# Bsw Bass And Speakers Quality??????



## bimmer5s (Aug 24, 2007)

How strong is the BSW bass????? Can I compare it with JL W7 ???? I love the BSW sub set-up but if it can't punch then there's no point of it. How are their speakers too ????


----------



## mfear (Sep 4, 2007)

buy it, try it.. they guarantee you'll like it or they'll take it back..

shipping is like 15$, so what have u really got to lose?


----------



## [email protected] (Sep 5, 2006)

Our subwoofer system definitely have bass. They however won't wake up the dead or rattle the screws out of the overhead light  It will provide crisp, clean and powerful bass that you can enjoy with all types of music!

Let me know if you have ANY other questions!

We also do have the guarantee. If you simply don't like it let us know!


----------



## BigTex (Aug 14, 2007)

Halston - I need a Bass solution soon! Your box is pretty $$ but it does appear to be clean. I listen to ALL kinds of music (rock, christian, country, hip-hop) and I like my Bass nice and strong. My former car had a pre-fab ported Stillwater/Kicker 10" sub (available at Circuit City) that was powered by a 150 watt mosfet amp...I was very happy with the bass. The box was designed to go behind the seat of a truck, but I used in my trunk no problem. I hear a lot of discussion around "tight & clean" bass and/or "boomy" bass. I'm looking for what I would call "hard hitting" bass...something that sounds great playing the "best of Styx" or some good ole' Garth Brooks. How would you describe your under-the-shelf boom box???

§ **Data section**:
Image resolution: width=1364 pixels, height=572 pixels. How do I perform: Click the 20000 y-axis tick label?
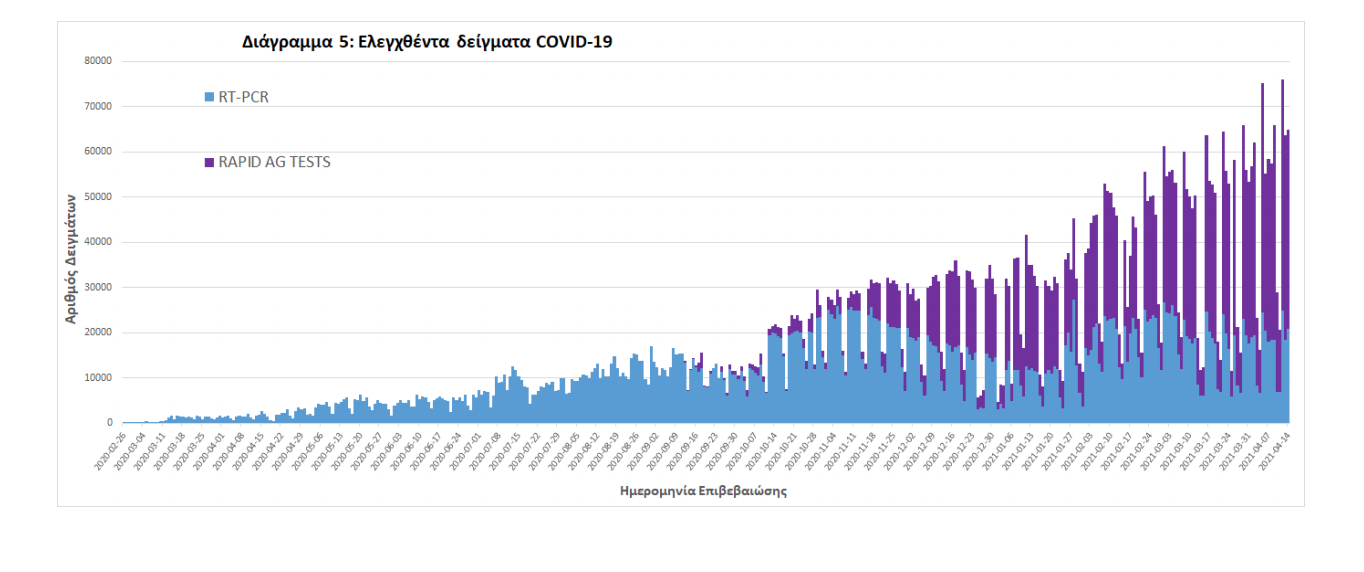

§ **Tasks and exercises**:
a – According to the forum thread, what powered the Stillwater/Kicker 10" sub in BigTex's former car?
b – Reproduce the forum thread from "## mfear (Sep" to "types of music!".
c – Decide whether each statement agrees with the forum thread: (i) mfear puts the shipping cost at about $15. (ii) The reply from BSW claims its subwoofer system will rattle the screws out of the overhead light. (iii) BigTex used a box designed for behind a truck seat in a trunk.
The material above comes from a separate source, not from the forum thread.

§ **Results in order**:
a – A 150 watt mosfet amp.

b –
## mfear (Sep 4, 2007)

buy it, try it.. they guarantee you'll like it or they'll take it back..

shipping is like 15$, so what have u really got to lose?


----------



## [email protected] (Sep 5, 2006)

Our subwoofer system definitely have bass. They however won't wake up the dead or rattle the screws out of the overhead light  It will provide crisp, clean and powerful bass that you can enjoy with all types of music!

c –
(i) Yes: "shipping is like 15$"
(ii) No: "They however won't wake up the dead or rattle the screws out of the overhead light"
(iii) Yes: "The box was designed to go behind the seat of a truck, but I used in my trunk no problem."